* Records for this task
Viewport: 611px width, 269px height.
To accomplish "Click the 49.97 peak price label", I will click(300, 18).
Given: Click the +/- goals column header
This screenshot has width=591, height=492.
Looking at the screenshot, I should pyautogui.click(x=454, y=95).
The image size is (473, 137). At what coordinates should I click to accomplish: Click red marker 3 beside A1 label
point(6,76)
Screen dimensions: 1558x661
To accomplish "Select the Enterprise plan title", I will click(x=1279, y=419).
* * *
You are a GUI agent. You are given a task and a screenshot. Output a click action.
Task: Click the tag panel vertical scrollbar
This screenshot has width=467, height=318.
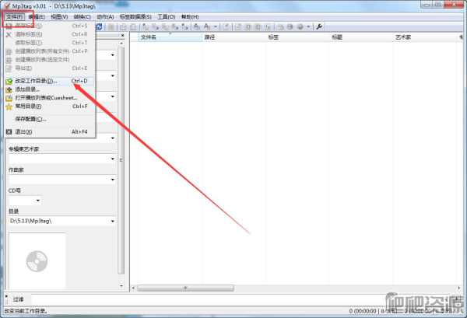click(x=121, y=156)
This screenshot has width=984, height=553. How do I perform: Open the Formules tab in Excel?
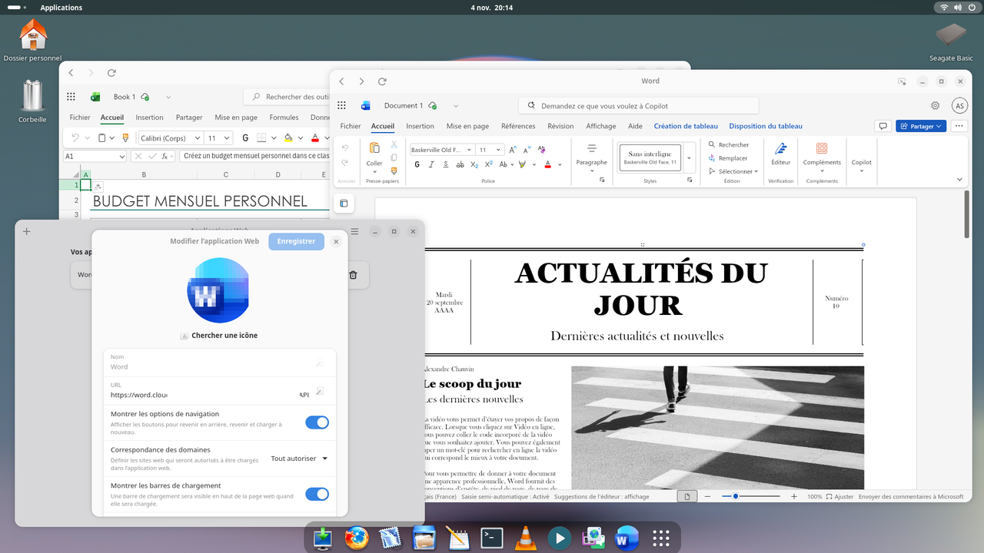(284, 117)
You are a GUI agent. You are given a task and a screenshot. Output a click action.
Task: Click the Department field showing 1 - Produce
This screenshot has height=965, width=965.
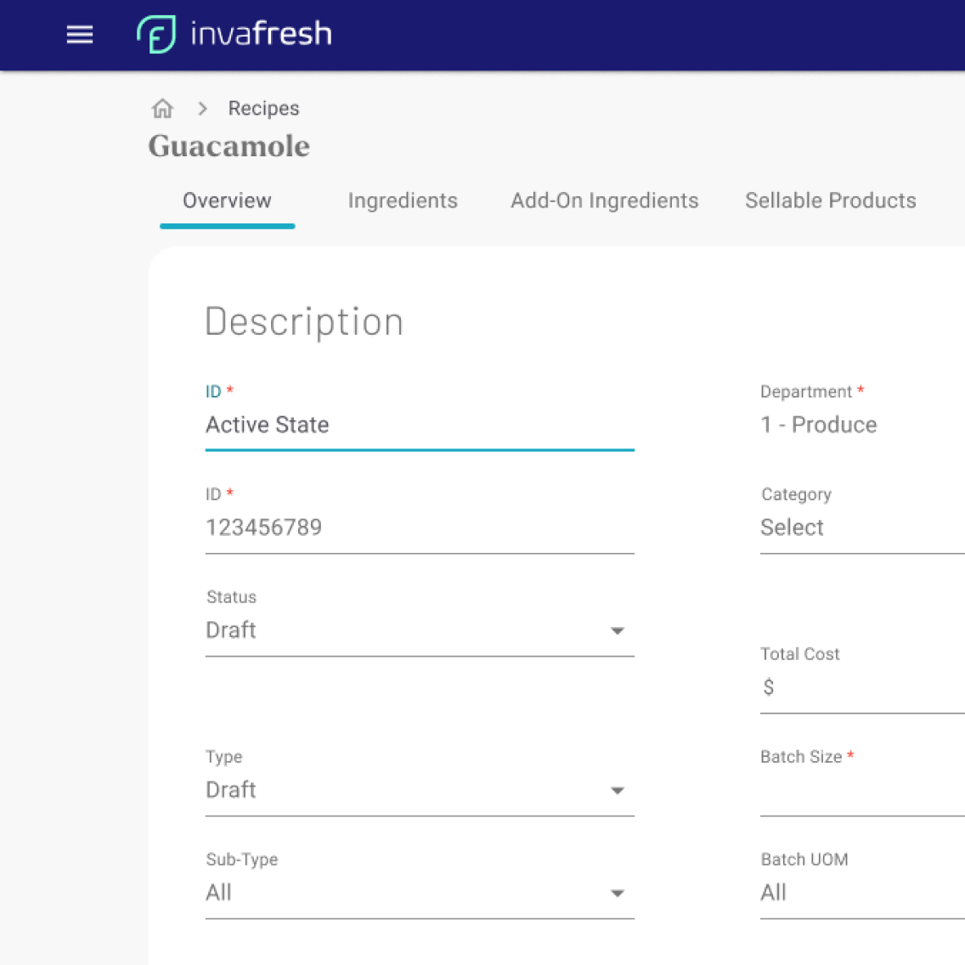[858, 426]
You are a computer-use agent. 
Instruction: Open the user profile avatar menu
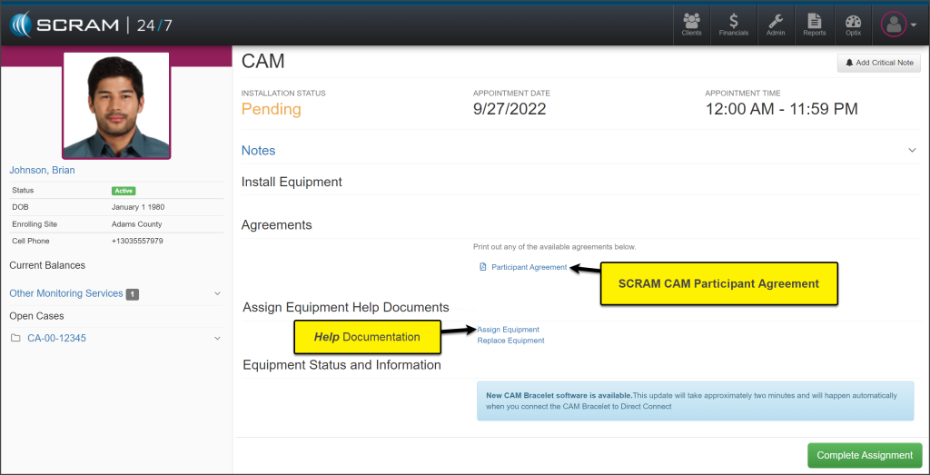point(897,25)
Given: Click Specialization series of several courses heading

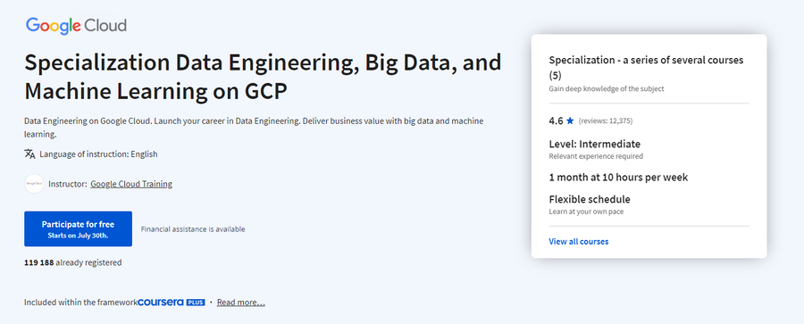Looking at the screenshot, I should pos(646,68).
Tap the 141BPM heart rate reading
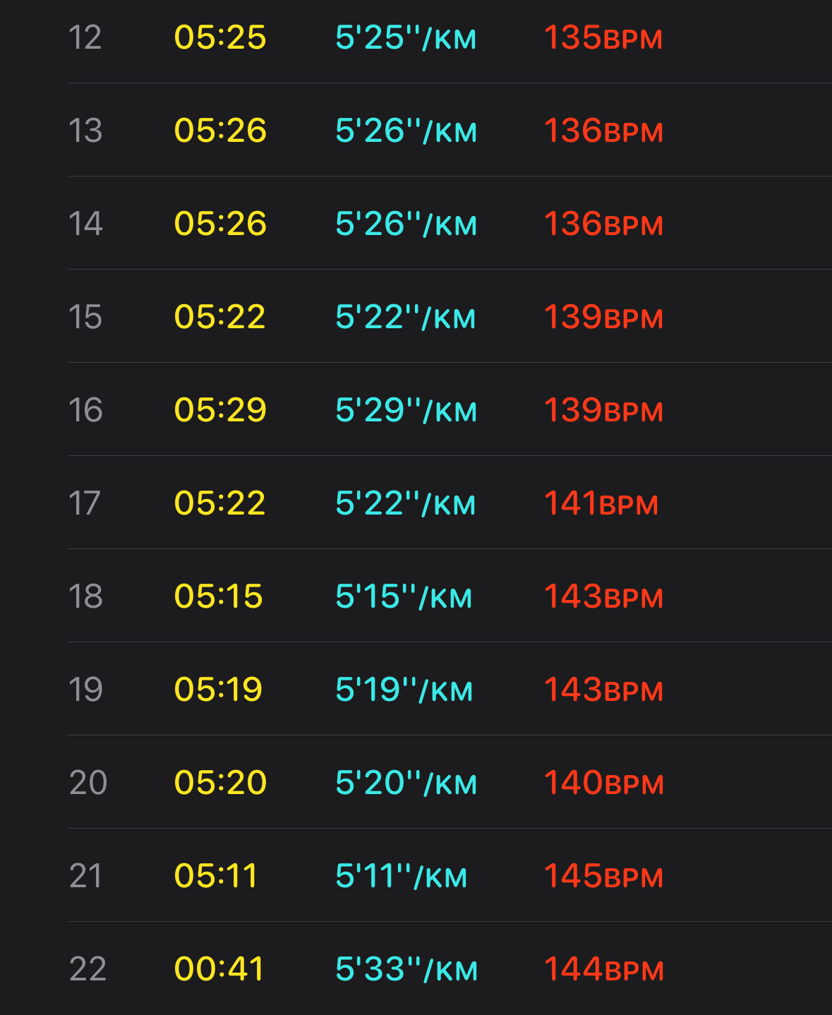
==
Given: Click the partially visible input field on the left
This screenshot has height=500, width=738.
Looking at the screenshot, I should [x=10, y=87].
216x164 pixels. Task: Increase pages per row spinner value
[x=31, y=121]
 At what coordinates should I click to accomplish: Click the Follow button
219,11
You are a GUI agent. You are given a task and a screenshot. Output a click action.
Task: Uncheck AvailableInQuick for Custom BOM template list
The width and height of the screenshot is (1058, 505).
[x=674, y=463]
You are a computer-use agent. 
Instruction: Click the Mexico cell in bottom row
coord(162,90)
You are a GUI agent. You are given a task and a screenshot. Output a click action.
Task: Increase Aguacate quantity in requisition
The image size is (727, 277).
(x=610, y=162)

* Work to be completed
Copy each line above that contains the string "will".

* Answer for this exercise
To accomplish "Click the 49.97 peak price label", I will click(300, 18).
To accomplish "Select the Enterprise plan title", I will click(x=1279, y=419).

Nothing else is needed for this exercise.